High Latitude Energy Deposition During Geomagnetic Storms Determined from AMPERE Observations

Data from the Active Magnetosphere and Planetary Electrodynamics Response Experiment (AMPERE) have been used to characterize the Birkeland currents and corresponding electric fields, precipitating energy flux, and Joule heat for 24 magnetic storms in the 2010 to 2015 time period.  The calculation uses a high latitude conductivity model derived from incoherent scatter radar observations of ionospheric electron densities in correlation analysis with the field-aligned currents measured by AMPERE.  The derivation of conductivities from field-aligned currents ensures spatial and temporal consistency in the calculated electrodynamic parameters and allows evaluation of the full electrodynamics given the observations of Birkeland currents from AMPERE.  Here we use this approach to estimate the energetics of ionospheric energy dissipation during geomagnetic storms.

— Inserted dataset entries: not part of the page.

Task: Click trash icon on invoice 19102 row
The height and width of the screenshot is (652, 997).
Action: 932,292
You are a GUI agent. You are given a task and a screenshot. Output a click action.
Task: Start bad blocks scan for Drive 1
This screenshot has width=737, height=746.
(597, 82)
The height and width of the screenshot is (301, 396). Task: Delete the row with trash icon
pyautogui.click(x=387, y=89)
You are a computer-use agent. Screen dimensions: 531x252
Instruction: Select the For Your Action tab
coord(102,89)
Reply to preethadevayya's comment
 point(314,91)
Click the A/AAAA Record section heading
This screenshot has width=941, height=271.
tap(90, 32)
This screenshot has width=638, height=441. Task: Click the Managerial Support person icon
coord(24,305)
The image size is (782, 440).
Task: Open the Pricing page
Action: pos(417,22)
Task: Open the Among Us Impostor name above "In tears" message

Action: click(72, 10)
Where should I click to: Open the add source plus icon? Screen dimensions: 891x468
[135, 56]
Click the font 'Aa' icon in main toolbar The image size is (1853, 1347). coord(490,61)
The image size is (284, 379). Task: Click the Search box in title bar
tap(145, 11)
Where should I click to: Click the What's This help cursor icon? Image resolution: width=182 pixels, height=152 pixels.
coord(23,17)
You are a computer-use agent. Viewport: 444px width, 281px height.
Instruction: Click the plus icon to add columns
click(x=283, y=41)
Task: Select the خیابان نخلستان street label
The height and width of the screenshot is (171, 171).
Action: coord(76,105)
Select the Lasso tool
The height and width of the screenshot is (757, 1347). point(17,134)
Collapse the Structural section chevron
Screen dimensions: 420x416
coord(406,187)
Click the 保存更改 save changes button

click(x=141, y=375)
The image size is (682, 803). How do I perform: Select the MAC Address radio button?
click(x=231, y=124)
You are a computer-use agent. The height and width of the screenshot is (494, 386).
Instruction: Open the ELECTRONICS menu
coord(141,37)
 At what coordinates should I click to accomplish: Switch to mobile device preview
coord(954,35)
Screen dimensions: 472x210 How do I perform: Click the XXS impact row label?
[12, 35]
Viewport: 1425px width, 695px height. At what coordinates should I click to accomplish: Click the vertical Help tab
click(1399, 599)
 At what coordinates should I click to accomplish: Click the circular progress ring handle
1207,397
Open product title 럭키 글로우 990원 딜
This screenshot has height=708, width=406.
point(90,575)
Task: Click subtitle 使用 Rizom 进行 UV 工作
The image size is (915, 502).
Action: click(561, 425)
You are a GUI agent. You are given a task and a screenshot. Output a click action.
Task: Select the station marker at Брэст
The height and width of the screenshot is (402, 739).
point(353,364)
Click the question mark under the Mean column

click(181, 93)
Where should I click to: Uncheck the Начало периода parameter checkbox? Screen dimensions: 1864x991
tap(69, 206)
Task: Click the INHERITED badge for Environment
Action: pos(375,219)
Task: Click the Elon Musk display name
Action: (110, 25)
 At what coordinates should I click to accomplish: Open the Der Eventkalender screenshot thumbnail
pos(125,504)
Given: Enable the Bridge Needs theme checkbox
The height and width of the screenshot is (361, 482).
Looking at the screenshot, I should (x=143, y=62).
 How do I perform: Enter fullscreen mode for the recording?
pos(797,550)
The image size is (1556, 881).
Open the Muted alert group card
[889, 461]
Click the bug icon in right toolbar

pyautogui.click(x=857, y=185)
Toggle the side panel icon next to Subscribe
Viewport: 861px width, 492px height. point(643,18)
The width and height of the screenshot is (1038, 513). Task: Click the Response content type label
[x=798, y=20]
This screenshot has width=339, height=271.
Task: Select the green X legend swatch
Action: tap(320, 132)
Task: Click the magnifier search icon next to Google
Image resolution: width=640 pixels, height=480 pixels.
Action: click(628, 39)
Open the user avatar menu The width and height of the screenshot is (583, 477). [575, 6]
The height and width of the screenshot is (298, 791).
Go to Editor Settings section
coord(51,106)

For all of the magnetic storms studied, the combined energy input from precipitating particles and Joule heating exhibits sharply-peaked maxima at the times of local minima in Dst, suggesting a close coupling between the ring current and the high latitude currents driven by the Region 2 field-aligned currents.  The average width of these features is about five hours.  The relatively rapid increase and decrease of the high latitude energy deposition suggests burst-like transfer of energy from the magnetosphere to the ionosphere just prior to storm recovery.  Within these enhancements, the Joule heating rate typically exceeds the energy flux from precipitating particles by a factor of two to four, indicating that enhanced electric fields are present within the high latitude electrojets. These transient events represent important features of the high latitude ionosphere during the recovery phase of magnetic storms.